Art Projects for Primary School Students by Raquel Redmond
Chroma2 paint, from Chroma Australia has been used in this painting tutorial.
Age GroupYears 1 to 7
ConceptStudents learn colour mixing and how to create a painting with variations of the one colour
SessionsTwo sessions of 1 hour and a half each
To create a good working area and to facilitate sharing of paint and water containers, group the desks in fours or fives and cover with small newspaper pages
- 1 × A3 piece cartridge paper per student (for their painting)
- 1 × A4 piece cartridge paper per student (for recording their shades and tints
- 1 roll of sandwich paper cut to A4 size or several pieces of scrap paper for mixing paint in Session 1 and Session 2 if required
- Chroma2 paint in: cool blue, cool red or dark green depending on the colours chosen for the project, plus black and white.
- 1 medium paint brush # 6
- 1 small paint brush # 3
- 1 piece of rag per student to wipe brushes
- 6 or 8 plastic containers for water, (ice cream containers are ideal), 2 per group
- 6 or 8 plastic ice cube trays for paint, 2 per group
- 1 roll of cling wrap to cover the paint trays
- 1 old oversized T-shirt per student to protect their uniforms
A list of recyclable materials and equipment can be sent home asking parents to send things such as:
- a paint shirt with sleeves cut off, plus extra old T-shirts to cut up for rags and a bunch of small newspapers to cover the tables
- ice cream containers and discarded ice cube trays
Carefully organise the list to avoid having too many containers, or too many newspapers.
Chroma 2 Paint
1 set of 8 x 2L bottles of the 6 primary colours plus black and white should be a big enough supply of paint for a year for a class of 25 students. It will cover painting, printmaking and other projects as Chroma 2 paints well on surfaces like clay, timber and fabrics.
- cool blue
- warm blue
- cool yellow
- warm yellow
- cool red
- warm red
Paint spilt on garments will come off when washed by hand. Rinse the garment in cold running water and rub the area where the paint has dried. Soak for a minimum of 2 hours or overnight in a laundry tub or a bucket, add 2 table spoons of laundry detergent and enough water to cover the garment. After soaking, rub off the remaining paint in the sudsy water and hey presto... a clean shirt!

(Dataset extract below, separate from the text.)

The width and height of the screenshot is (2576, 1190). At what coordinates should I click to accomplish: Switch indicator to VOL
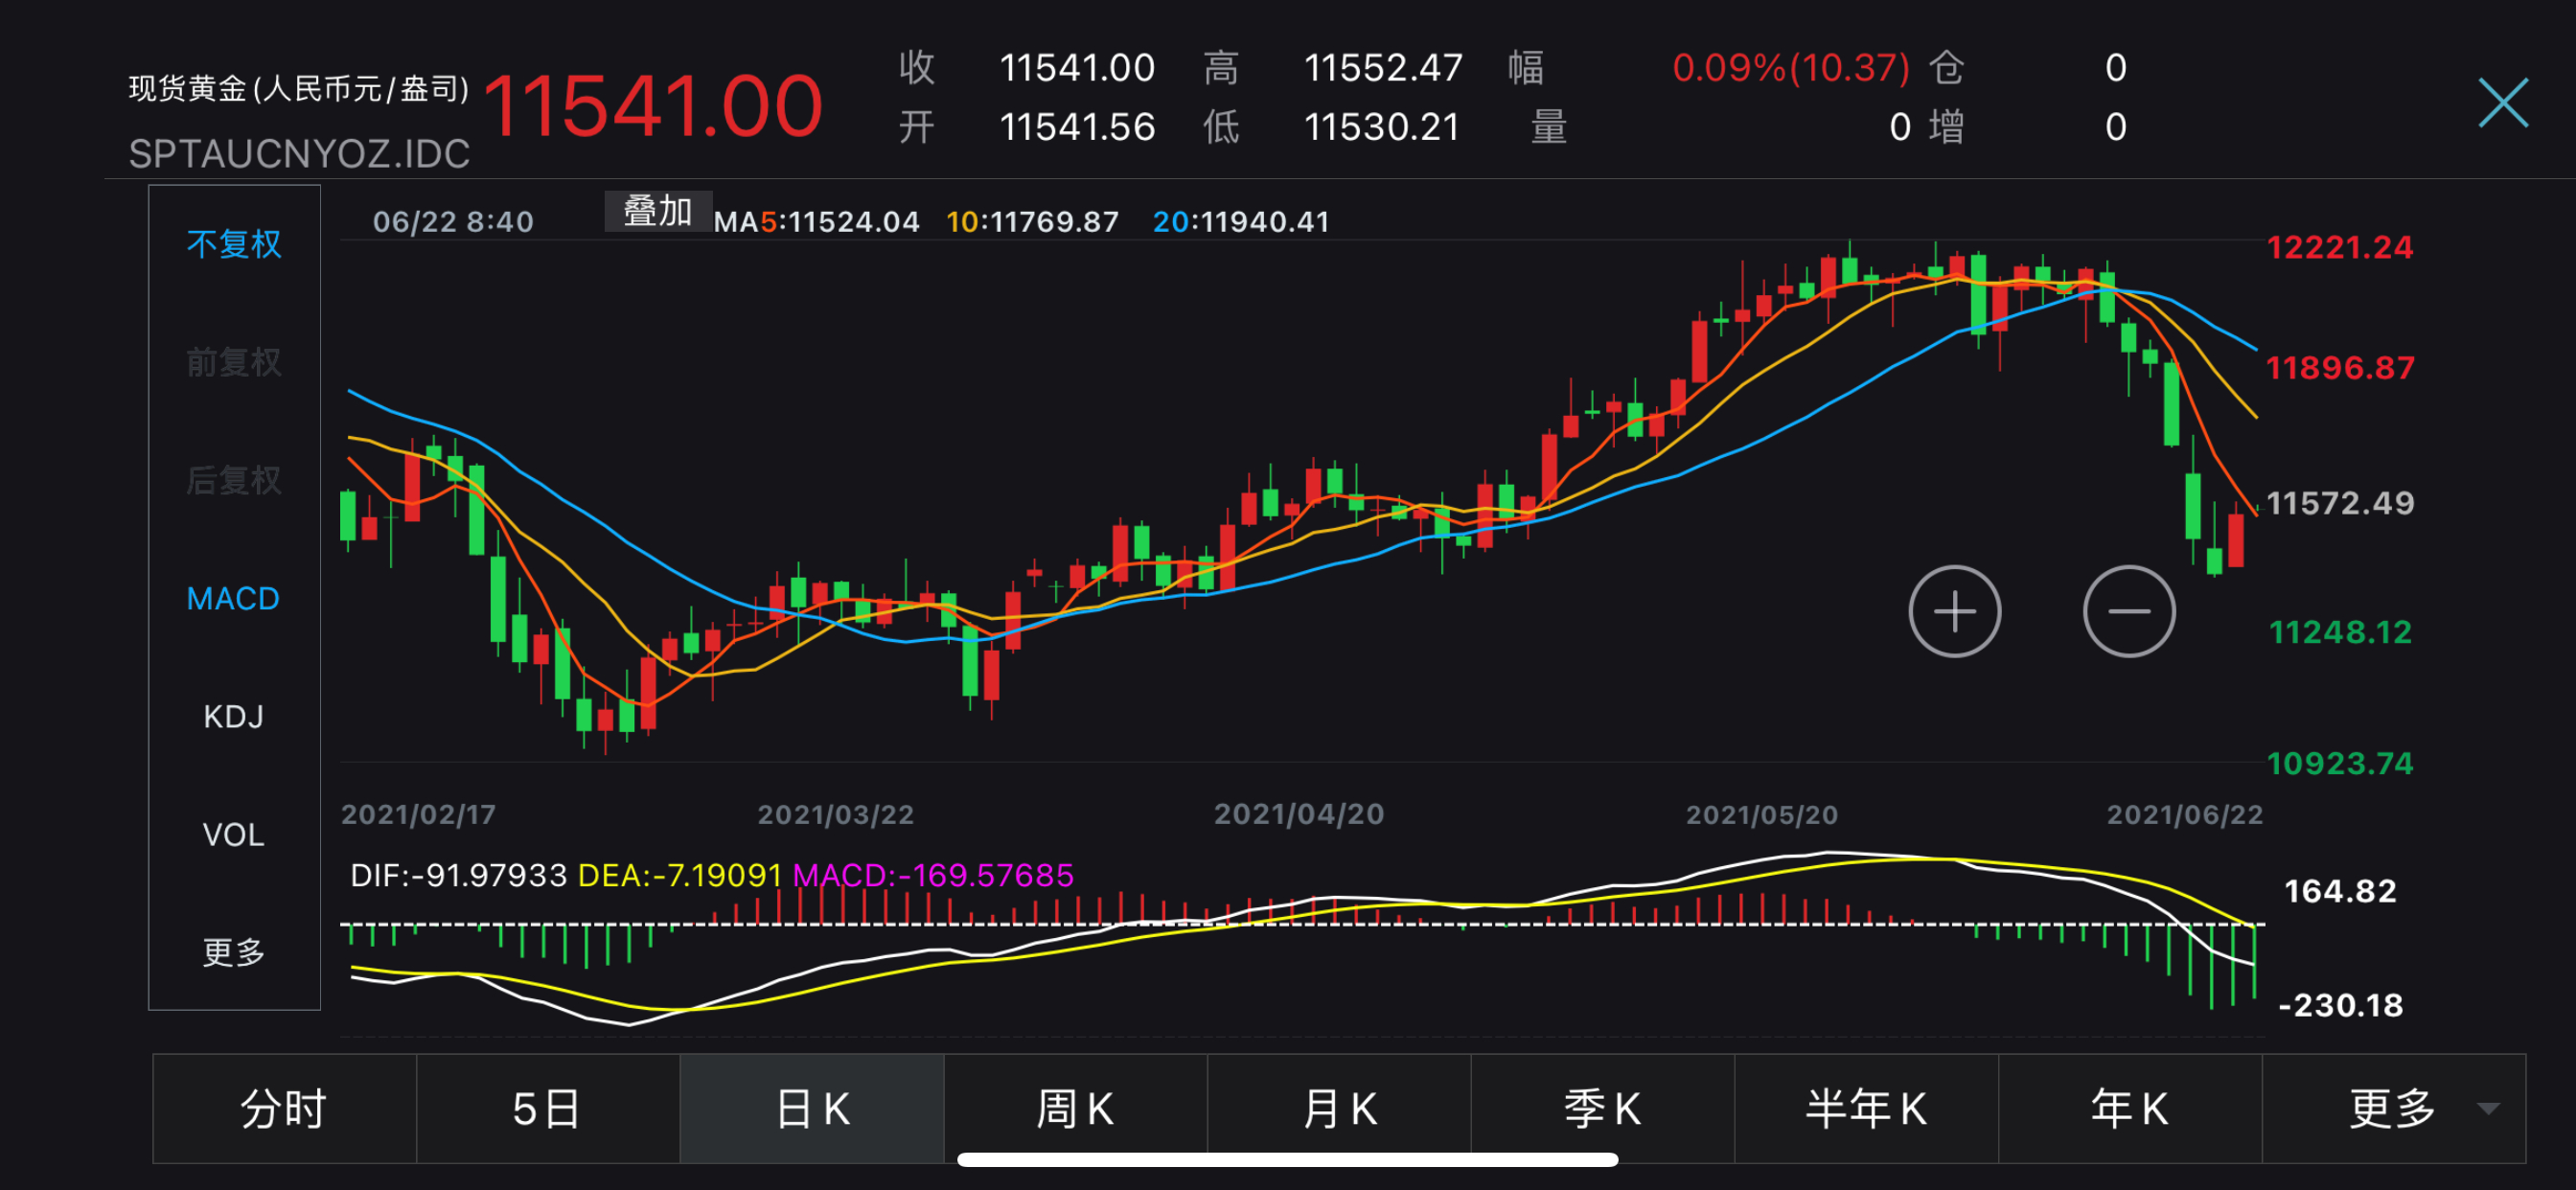point(234,834)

By the time children start primary school most of them are ready to extend their learning about art.
Colour is very exciting for young children and this project offers them the opportunity to explore and experiment with colour.
This project is about how to paint a composition using just one principal colour plus black and white, and how that one colour changes by adding black or white to it.
- To provide students with practical experience in colour mixing
- To give students an understanding of colour and the idea that they can use one colour plus black or white to create different tones of the same colour
To create a good working area and to facilitate sharing of paint and water containers, group the desks in fours or fives and cover with small newspaper pages (1).
Before you start showing visual references and demonstrate the procedure, make sure everything is in ready place.
Put the paint in ice cube trays and the water in ice-cream containers (2 or 3 per group for each). Give each student a small sized paint brush, a piece of rag to wipe the paint brushes, a piece of scrap paper for mixing the paint on (2) and A4 paper with a grid drawn on it for recording their shades and tints (3).
You will need either one or two sessions depending on the time available for each session and the age of your students – older ones probably need less time. If you need a second session, students will need to re-mix their shades and tints before they can start drawing.
The best sources of visual references are on the internet. Picasso’s Blue Period Paintings or Rose Period Paintings are useful.
So students understand colour mixing get them to do it.
To create a Shade start with the original colour (blue in this example) and add black, first a bit and then increasing the amount, to create a range of different blues (3).
To create a Tint, start with the original colour and add white to create different blues from dark to very light. It doesn’t matter how many shades or tints young children can mix, but it is important for them to understand how adding black or white changes a colour.
Set up a simple composition on a desk with only two or three simple objects plus a patterned table cloth as shown in 4.
Talk to the students about the composition in front of them. Help them to find how the objects relate to each other by asking them: Which object ‘sits’ in front? Which object ‘sits’ on the side? Which object ‘sits’ at the back?
To use the paint brush as a drawing tool, add water to one colour of paint to make it thin and runny so it can be used for drawing the composition (5).
Young children will draw the objects on a line without overlapping them. It does not matter at this point; they will learn how to overlap objects later on.
Once the students have completed their colour mixing, they can apply paint in a loose and expressive way – see examples at the beginning of this project and in the Gallery at the end.